═════ Source material

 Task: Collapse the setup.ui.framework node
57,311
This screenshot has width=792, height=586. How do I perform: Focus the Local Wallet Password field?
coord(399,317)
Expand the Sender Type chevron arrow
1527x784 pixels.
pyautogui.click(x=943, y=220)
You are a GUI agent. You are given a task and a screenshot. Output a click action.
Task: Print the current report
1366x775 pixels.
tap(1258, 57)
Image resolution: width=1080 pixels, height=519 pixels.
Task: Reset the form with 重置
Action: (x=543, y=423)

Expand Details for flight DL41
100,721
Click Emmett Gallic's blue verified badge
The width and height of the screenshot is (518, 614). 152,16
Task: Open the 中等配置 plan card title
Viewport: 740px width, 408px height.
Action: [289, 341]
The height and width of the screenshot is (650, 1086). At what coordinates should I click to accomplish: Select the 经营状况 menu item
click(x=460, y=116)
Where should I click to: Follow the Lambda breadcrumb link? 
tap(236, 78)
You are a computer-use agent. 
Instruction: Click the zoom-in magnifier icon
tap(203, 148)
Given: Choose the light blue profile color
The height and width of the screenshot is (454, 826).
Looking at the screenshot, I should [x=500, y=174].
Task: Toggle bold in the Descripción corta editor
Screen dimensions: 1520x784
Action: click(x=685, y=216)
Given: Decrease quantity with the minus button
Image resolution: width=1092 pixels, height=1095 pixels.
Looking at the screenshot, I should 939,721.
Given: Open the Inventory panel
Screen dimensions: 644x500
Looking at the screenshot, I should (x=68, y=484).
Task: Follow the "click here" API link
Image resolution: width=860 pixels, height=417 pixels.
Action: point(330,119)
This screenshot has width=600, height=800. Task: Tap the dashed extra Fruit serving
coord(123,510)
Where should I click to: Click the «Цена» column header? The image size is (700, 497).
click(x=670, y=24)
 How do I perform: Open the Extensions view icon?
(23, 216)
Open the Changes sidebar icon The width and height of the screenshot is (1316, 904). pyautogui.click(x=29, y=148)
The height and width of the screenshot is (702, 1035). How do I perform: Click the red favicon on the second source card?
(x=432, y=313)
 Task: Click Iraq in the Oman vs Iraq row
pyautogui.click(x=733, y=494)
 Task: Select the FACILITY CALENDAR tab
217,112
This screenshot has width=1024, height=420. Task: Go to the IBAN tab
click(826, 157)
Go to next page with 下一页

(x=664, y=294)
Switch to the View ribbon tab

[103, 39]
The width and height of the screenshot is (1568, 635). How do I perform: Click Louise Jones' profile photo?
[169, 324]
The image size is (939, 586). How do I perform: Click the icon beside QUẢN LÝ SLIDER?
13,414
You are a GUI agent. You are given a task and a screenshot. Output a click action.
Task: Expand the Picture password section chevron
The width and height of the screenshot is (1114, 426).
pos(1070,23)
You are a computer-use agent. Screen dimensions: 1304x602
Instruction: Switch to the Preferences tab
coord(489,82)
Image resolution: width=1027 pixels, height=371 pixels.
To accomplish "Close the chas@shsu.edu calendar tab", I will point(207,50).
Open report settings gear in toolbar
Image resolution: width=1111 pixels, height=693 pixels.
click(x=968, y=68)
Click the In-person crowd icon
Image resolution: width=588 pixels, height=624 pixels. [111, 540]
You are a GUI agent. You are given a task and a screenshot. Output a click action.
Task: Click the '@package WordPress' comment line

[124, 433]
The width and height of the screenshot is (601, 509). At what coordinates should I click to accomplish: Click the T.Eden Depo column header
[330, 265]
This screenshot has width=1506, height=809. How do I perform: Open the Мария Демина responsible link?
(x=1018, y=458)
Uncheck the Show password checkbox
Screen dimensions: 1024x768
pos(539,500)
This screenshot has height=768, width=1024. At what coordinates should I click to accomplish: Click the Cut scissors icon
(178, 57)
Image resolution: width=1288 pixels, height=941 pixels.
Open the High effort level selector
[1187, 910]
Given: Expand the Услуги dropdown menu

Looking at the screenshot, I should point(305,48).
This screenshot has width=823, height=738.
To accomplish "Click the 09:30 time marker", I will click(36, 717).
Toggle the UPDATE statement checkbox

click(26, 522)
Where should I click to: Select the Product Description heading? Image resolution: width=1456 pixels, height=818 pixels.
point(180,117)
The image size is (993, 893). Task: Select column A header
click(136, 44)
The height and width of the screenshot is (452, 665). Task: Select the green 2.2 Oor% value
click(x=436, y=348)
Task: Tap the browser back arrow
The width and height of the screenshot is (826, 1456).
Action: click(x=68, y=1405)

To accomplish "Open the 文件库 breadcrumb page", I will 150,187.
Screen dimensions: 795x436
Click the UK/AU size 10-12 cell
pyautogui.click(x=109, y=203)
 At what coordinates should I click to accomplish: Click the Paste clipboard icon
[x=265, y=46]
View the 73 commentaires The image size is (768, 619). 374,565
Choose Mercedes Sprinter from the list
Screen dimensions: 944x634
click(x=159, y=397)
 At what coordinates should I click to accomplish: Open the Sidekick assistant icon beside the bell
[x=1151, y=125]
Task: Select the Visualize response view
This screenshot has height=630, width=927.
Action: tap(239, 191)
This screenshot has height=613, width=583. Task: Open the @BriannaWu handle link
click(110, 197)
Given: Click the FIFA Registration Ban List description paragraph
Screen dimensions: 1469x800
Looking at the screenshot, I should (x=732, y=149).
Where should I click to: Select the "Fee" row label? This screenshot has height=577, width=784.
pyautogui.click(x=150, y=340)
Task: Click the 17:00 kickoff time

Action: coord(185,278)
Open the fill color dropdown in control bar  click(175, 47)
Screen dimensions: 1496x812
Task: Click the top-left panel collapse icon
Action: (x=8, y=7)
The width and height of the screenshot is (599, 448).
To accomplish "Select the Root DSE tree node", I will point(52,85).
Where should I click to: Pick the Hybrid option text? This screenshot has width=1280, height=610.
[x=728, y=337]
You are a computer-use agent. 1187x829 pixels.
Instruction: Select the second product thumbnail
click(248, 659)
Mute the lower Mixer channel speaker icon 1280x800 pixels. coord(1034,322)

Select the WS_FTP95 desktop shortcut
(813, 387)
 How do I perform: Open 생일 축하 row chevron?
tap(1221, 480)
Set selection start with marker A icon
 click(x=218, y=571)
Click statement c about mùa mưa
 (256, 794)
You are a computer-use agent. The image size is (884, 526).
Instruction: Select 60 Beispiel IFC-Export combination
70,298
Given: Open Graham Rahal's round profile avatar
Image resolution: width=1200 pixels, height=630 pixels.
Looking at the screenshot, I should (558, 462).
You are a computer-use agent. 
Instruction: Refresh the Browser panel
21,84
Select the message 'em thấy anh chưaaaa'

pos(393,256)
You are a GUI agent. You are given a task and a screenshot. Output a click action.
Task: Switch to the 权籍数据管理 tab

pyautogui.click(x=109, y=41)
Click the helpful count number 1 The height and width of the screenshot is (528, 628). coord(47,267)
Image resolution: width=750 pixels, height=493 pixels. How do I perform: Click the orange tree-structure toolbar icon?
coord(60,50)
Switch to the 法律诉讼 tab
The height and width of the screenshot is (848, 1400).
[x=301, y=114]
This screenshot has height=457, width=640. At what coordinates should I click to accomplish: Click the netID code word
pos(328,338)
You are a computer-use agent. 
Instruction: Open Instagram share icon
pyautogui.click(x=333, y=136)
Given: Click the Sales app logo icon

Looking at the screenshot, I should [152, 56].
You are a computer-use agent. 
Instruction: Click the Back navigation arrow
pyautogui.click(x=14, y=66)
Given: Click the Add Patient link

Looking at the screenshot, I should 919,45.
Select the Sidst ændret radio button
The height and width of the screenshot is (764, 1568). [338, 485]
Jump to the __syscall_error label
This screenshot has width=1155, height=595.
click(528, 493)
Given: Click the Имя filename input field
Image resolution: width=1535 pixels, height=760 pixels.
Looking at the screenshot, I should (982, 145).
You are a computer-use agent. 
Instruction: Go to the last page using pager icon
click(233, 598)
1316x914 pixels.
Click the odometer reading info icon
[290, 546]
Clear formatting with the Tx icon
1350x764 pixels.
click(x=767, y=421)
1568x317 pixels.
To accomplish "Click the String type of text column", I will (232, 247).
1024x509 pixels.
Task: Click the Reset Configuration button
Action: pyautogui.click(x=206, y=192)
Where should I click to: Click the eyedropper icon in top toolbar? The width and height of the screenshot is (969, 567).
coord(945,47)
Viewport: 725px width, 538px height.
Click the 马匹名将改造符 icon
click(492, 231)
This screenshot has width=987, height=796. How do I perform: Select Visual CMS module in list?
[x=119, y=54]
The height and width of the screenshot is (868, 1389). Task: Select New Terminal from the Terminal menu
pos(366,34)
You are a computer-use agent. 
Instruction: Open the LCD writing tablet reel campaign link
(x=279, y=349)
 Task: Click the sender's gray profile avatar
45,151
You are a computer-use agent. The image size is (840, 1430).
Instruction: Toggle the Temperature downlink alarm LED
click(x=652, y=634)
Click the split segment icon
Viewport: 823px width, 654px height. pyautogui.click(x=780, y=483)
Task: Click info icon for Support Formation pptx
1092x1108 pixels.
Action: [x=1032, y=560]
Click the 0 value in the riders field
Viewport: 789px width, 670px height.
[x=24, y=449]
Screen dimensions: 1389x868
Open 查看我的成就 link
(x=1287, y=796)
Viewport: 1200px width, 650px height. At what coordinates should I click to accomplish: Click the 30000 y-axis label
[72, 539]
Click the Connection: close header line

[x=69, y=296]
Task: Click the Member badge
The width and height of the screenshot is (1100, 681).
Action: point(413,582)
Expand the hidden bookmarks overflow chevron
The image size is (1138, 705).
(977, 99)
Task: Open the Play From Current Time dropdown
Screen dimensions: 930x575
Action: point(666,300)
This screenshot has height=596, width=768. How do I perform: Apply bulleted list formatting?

══════════

Exercise details — Could you please retype the lines from the start of the data through the line with "Task: Print the current report", both included, and nothing else?

Answer for the task —
 Task: Collapse the setup.ui.framework node
57,311
This screenshot has width=792, height=586. How do I perform: Focus the Local Wallet Password field?
coord(399,317)
Expand the Sender Type chevron arrow
1527x784 pixels.
pyautogui.click(x=943, y=220)
You are a GUI agent. You are given a task and a screenshot. Output a click action.
Task: Print the current report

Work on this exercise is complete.